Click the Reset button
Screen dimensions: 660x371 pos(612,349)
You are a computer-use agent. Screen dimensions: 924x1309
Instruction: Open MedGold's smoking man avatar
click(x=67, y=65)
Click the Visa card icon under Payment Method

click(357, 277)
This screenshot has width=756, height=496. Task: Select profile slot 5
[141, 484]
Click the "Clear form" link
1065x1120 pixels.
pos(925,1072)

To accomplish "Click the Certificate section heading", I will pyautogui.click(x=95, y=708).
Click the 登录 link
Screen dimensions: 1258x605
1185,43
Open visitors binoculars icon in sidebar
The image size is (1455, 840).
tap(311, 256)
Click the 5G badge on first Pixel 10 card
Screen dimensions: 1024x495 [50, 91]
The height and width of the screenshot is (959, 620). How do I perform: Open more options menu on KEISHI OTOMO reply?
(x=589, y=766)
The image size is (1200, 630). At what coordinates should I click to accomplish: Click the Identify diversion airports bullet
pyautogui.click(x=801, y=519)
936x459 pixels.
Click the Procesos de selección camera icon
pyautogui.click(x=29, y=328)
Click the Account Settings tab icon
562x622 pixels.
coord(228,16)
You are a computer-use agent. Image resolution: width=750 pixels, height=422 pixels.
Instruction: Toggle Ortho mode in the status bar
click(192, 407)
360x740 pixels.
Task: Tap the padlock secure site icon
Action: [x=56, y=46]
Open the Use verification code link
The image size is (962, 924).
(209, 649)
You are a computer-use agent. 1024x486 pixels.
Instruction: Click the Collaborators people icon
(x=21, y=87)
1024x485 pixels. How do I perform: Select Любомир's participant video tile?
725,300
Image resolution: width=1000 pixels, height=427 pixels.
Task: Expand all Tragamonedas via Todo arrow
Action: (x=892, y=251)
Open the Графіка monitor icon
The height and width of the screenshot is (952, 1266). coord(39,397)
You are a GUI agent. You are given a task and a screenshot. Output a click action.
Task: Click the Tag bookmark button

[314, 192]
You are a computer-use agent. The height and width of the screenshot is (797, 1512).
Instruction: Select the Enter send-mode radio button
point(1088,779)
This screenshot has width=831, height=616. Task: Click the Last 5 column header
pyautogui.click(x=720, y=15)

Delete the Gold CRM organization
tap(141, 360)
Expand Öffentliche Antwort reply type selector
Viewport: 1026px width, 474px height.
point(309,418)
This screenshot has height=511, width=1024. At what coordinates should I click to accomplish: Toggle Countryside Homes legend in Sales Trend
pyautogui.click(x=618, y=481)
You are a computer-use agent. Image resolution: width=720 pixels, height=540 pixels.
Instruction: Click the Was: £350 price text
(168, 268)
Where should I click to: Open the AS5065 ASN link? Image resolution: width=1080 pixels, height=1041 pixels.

= = = =

### YOUR GOAL
From the listing, copy every line where the string "agent" appears.

### RESULT OF THE EXERCISE
You are a computer-use agent. Screen dimensions: 924x1309
You are a computer-use agent. Image resolution: width=750 pixels, height=422 pixels.
You are a computer-use agent. 1024x486 pixels.
You are a GUI agent. You are given a task and a screenshot. Output a click action.
You are a computer-use agent. The height and width of the screenshot is (797, 1512).
You are a computer-use agent. Image resolution: width=720 pixels, height=540 pixels.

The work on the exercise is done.